O escritor Nelson Rodrigues, o primeiro a chamar o jogador de rei, incluía em suas crônicas a “grã-fina das narinas de cadáver”, personagem caricata que não entendia nada de futebol e aparecia no estádio perguntando quem era a bola. Mas até ela se curvava diante da majestade ululante. “O que a magnetizava era Pelé como homem, mito e herói.”
Não surpreende, portanto, que as homenagens tenham sido constantes ao longo deste ano. O Campeonato Brasileiro teve um minuto de silêncio em cada uma de suas 380 partidas e ganhou o nome de Brasileirão Rei. Em cruel ironia, após anos de namoro com a segunda divisão, o Santos foi enfim rebaixado.
O roteiro torna difícil não abraçar a observação piegas de que o clube seis vezes campeão nacional com Pelé tenha esperado sua morte para cumprir um destino inevitável. De qualquer maneira, avisou o novo presidente alvinegro, na Série B ninguém usará a camisa 10 que já foi do maior.

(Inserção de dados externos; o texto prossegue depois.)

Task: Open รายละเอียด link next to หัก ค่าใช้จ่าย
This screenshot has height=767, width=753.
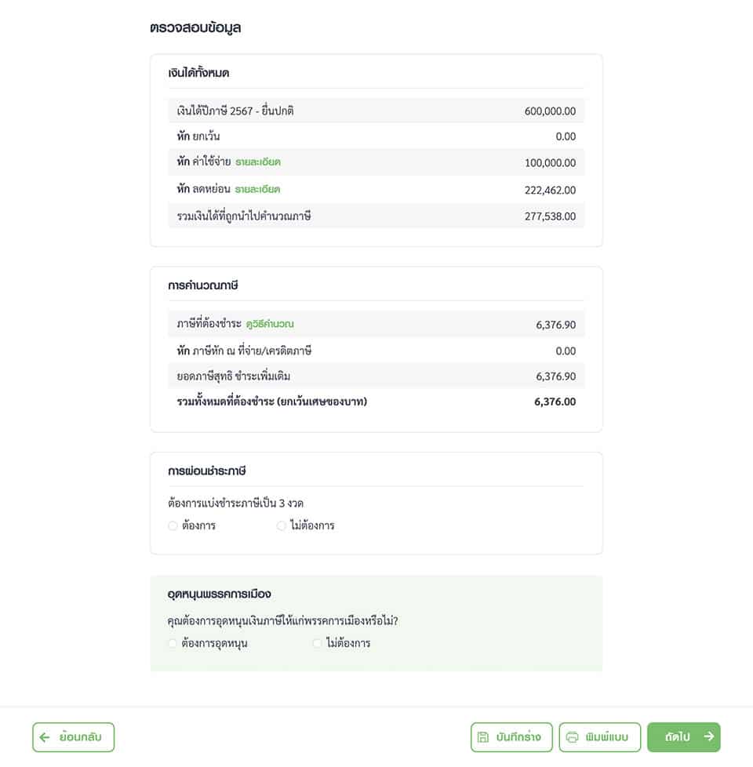Action: point(258,162)
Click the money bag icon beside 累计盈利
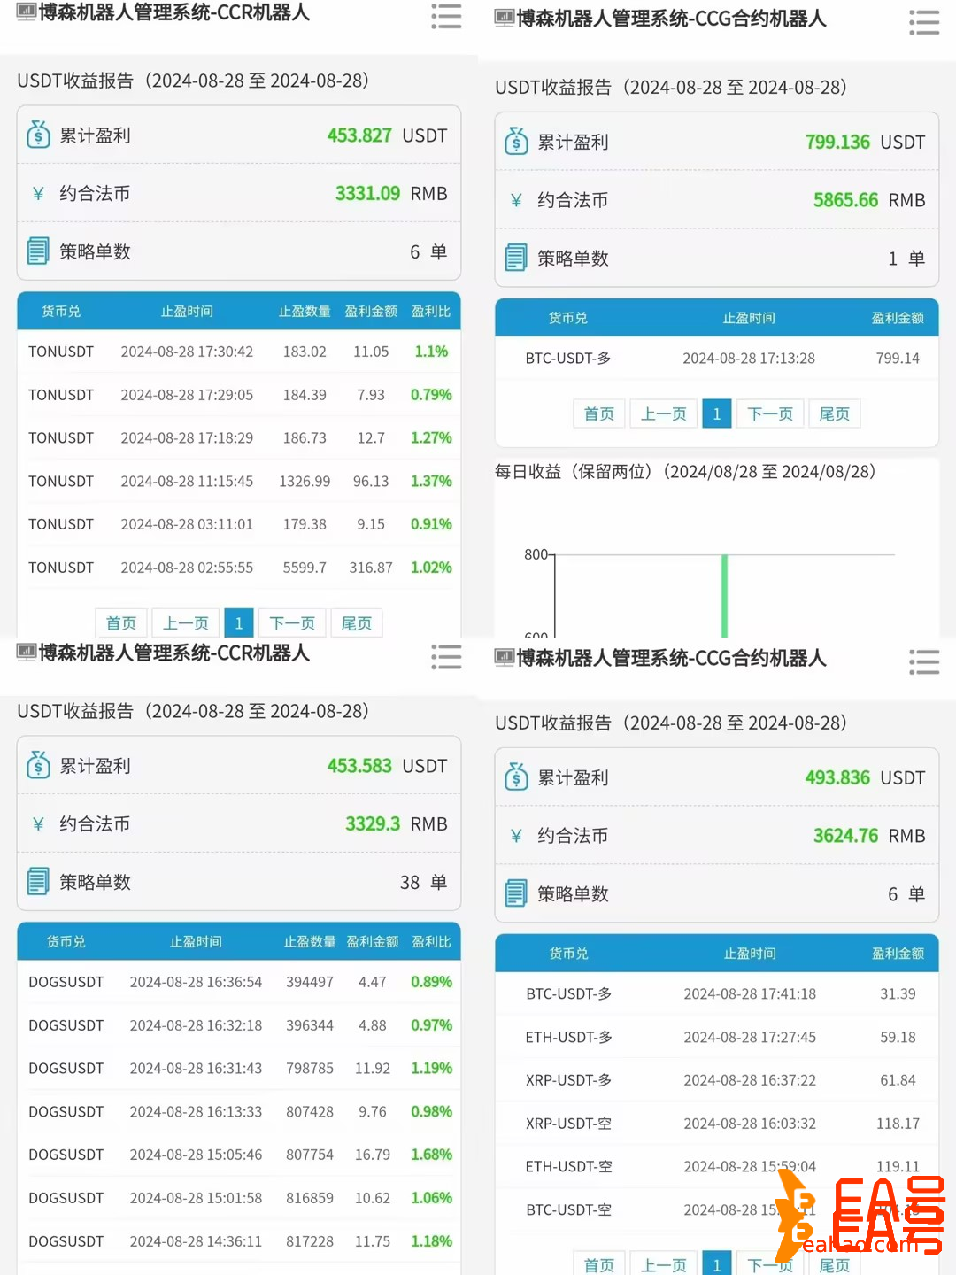This screenshot has width=956, height=1275. click(x=37, y=135)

Será mais uma homenagem, em lista interminável que não cabe em um texto. Houve homenagens ao craque Pelé, ao homem Edson e ao pequeno Dico, como a avó Ambrosina chamava o garoto de Três Corações.
No recém-lançado “Dico: o Menino que Morava no Coração do Pelé”, Celso de Campos Jr. conta com as ilustrações de Lhaiza Morena para mostrar que o menino moldou o homem e forjou o craque. Se Pelé gostava de se referir a Edson na terceira pessoa, havia uma segunda entre eles, Dico.
“Será que, quando uma criança cresce, ela desaparece? Nada disso”, pergunta e responde a obra infantil. “Quando alguém tem uma criança no coração, ganha poderes infinitos. Quer ver só?”, prossegue Campos Jr., antes de reconstruir ludicamente a trajetória do Rei do Futebol.
Três Corações, três pessoas em uma. Três palavras, ou uma: o célebre “love, love, love”, dito em sua aposentadoria nos Estados Unidos.
“Essas palavras saíram do coração do Pelé”, relata o livro “Dico”. “E a gente sabe quem morava lá, né?”